The area south of Carbondale is best known for the Shawnee National Forest, and the neighboring Cache River State Natural Area (dnr.state.il.us/lands/landmgt/parks/r5/cachervr.htm) remains relatively obscure, despite the fact that it sprawls across portions of five counties.

As the DNR describes it, "The area is nationally significant because it contains true Southern swamps at the Northern tier of their range."

Fall, primarily late October into mid-November, are an ideal time to visit. The cypress leaves turn a reddish rust color as the tupelo's fade to a pale yellow. These contrast with the tupelo's dark purple clusters of teardrop-shaped fruit.

The colors also can be seen from boardwalks and hiking trails, but to really experience the majesty of this swamp — the northernmost of its kind in the nation, according to Guetersloh — people really need to see it from the water, to be awed just as Mark Denzer was when he first visited nearly 30 years ago.

"The swamp bug got into me as a child, and I've held on to it ever since," he said.

A couple of years ago, the Champaign native moved to this southernmost tip of Illinois to open White Crane Canoe Rentals & Guide Service (237 Dean Lane, Ullin, Ill., 618-201-4090, whitecranerentals.com).

As the name implies, Denzer rents boats: $15 per person ($10 for kids) per day. For another $15, he and his faithful companion, dog Pa-jou (meaning "hello" in a Native American language), lead customers on an informative floating tour.

Cameras from two canoes clicked as Denzer paddled to the state's largest known bald cypress tree. At the waterline, it's a whopping 12 feet in diameter. Beneath the surface, it doubles in size. The tree is more than 1,000 years old.

"We're only 51/2 hours away (from Chicago)," Denzer said. "Most people don't realize that. It's still one of the biggest secrets of the Midwest, as far as areas that are unexplored by tourists."
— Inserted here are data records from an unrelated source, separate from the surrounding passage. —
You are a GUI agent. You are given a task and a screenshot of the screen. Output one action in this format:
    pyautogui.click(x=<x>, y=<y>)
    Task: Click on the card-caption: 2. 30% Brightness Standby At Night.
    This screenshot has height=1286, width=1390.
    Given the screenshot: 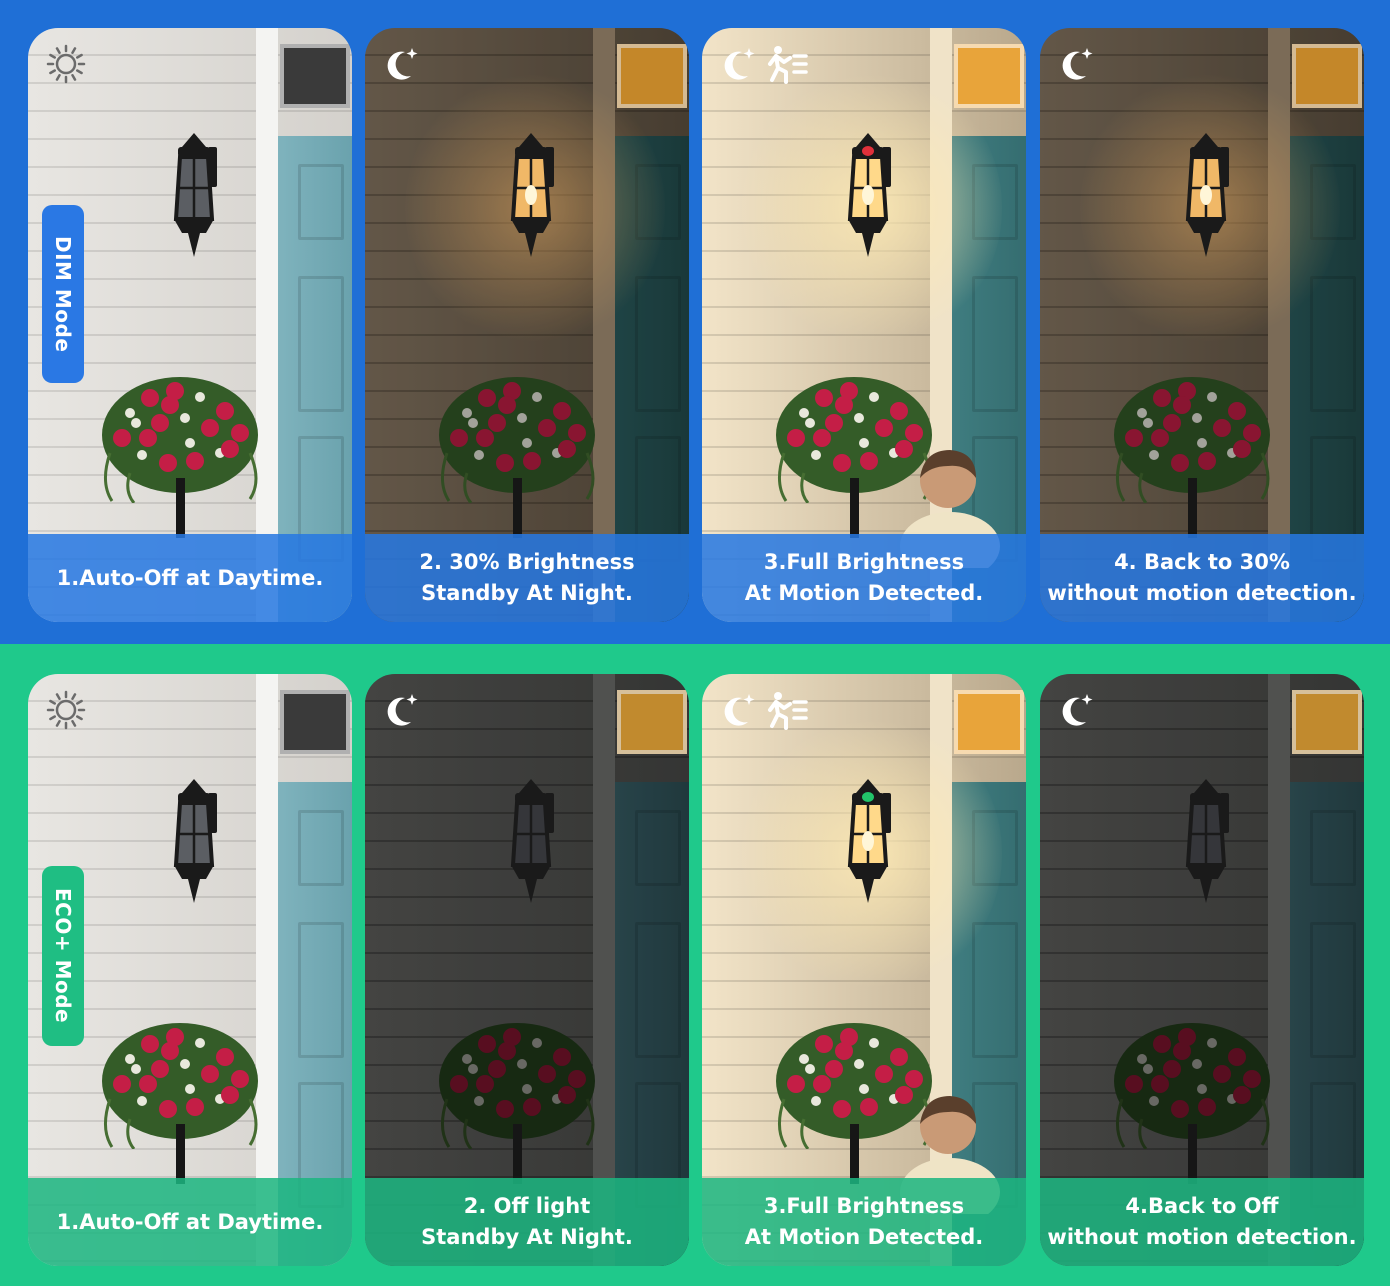 What is the action you would take?
    pyautogui.click(x=527, y=578)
With their blue, orange and red kayaks, Kerry Dickey, her son and mother traveled from the St. Louis area to see the swamp and its towering timber for themselves.

"I've read about them having cypress trees that were over 1,000 years old," Dickey said. "I've always wanted to come out and see them."

"It's pretty cool," she added. "I can't believe how few people are out here, which makes it nice and peaceful."

Before hitting the water, Dickey and her family studied the region's history during a stop at the state-run Barkhausen Wetlands Center (8885 Illinois Highway, Cypress, Ill.; 618-657-2064), just a few miles from the boat landing near Perks. Through educational exhibits, visitors learn about how the swamp was created by the Ohio River thousands of years ago and how, in relatively recent times, much of it was lost to commercial interests.

Local songwriters Curt Carter and Tom Connelley explain it well in "Voices of the Cache," their tune that's woven into a fascinating film screened at the visitor center:

They cleared the trees to raise their crops and their families

They brought in machines to dredge and drain the land

And as the years went by, the wetlands seemed to scatter …

Efforts to preserve what remained began in 1982, when private and public landowners agreed on a plan to save the habitat. Not everyone, however, was pleased.

"I remember my grandfather saying, 'It took us a hundred years to tame the land, and now you want to take it back,'" Guetersloh recalled, sitting in his boat just a few feet from the ancient cypress.

"What we're trying to do is protect the best of what's left. Because we've lost so much to modern drainage improvements, it's our job not to give up another inch of water."